Home Page Forums General Discussions SQLMap and Commix

  • SQLMap and Commix

    Posted by Anthony on June 15, 2021 at 5:18 pm

    I know you mentioned with tools there are no guarantees to finding a bug, but with the advent of tools that are specifically designed to find these vulnerabilities. Would it be safe to say that tools are basically a last resort or should be used in manual hunting. Or are tools a better alternative, like the old saying “Work smart not hard” mentality ?

    Anthony replied 1 year, 11 months ago 2 Members · 2 Replies
  • 2 Replies
  • Christophe

    June 25, 2021 at 3:30 pm

    I don’t think anyone can say that one approach is better than another, since it depends on too many factors including what your personal goals are. Like Hakluke mentioned in his podcast episode one of the bounty hunters making the most money on HackerOne right now is almost entirely relying on automated tools. Of course, they’ve built some of their own tooling and/or extensions for existing tools over the years, so even that requires a ton of work upfront and maintenance along the way.

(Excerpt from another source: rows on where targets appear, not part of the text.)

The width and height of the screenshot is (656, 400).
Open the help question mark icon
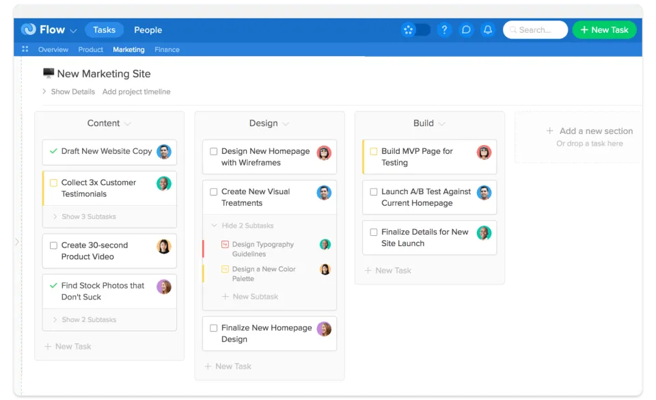pyautogui.click(x=444, y=29)
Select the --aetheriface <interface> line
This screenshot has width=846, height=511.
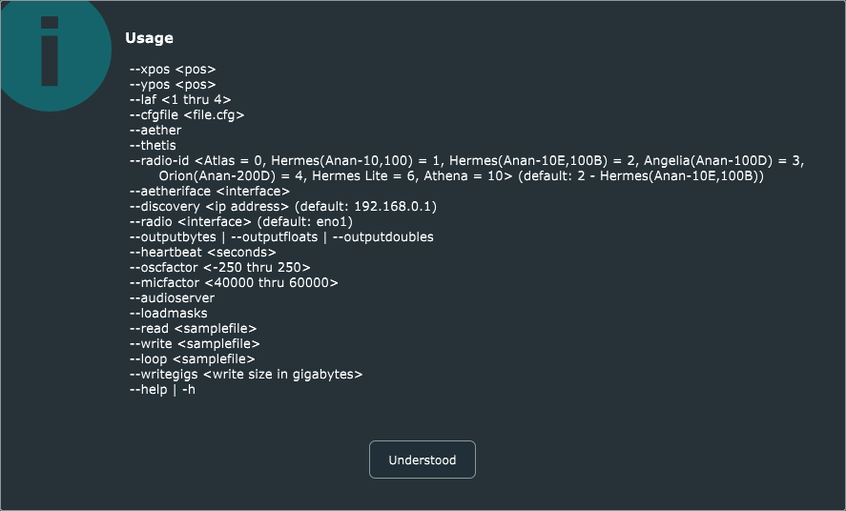coord(209,192)
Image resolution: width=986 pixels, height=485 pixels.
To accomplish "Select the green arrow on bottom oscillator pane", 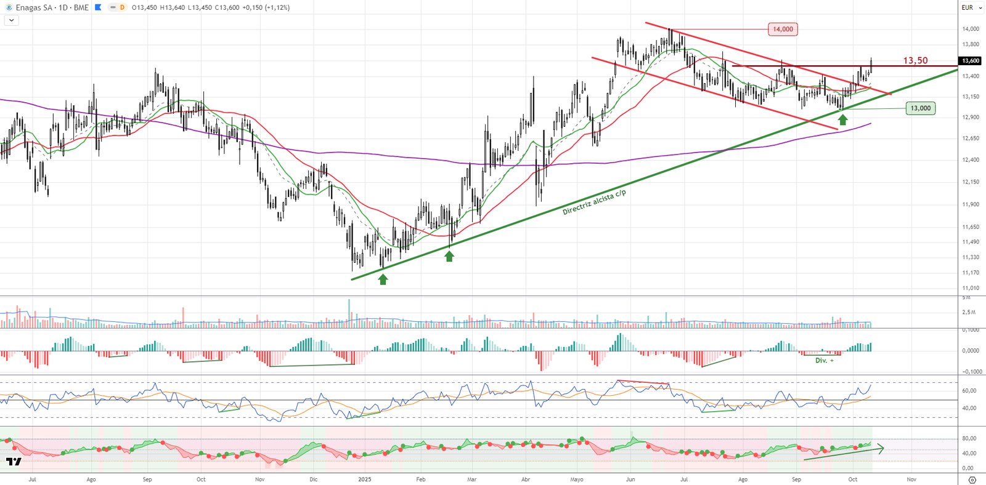I will pyautogui.click(x=844, y=454).
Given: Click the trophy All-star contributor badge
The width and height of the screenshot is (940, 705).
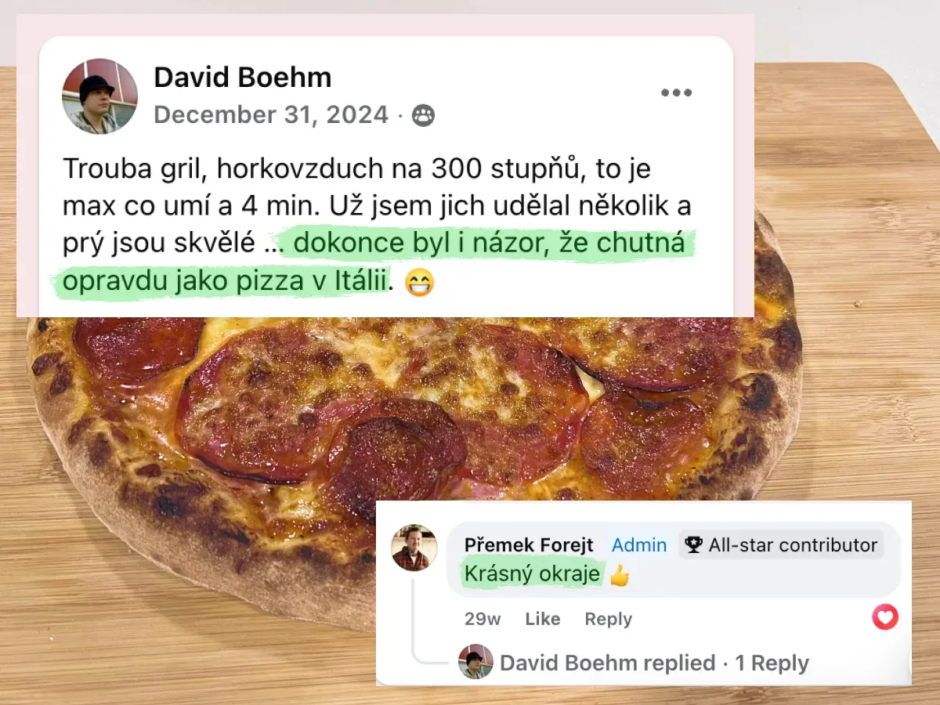Looking at the screenshot, I should (780, 545).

    If you’re mostly interested in learning and experience, then I think a combined approach is best. You don’t want to do everything manually in areas where automation can do a much better job, but you also don’t want to rely exclusively on tools since you’ll want the hands-on practice. They work hand-in-hand.

    • Anthony

      June 25, 2021 at 4:08 pm

      Hmm, there is so much information out there and i am trying to stay solely focus on a few things so i won’t get side tracked. So it all comes to down to a balance between automation and manual hunting these days.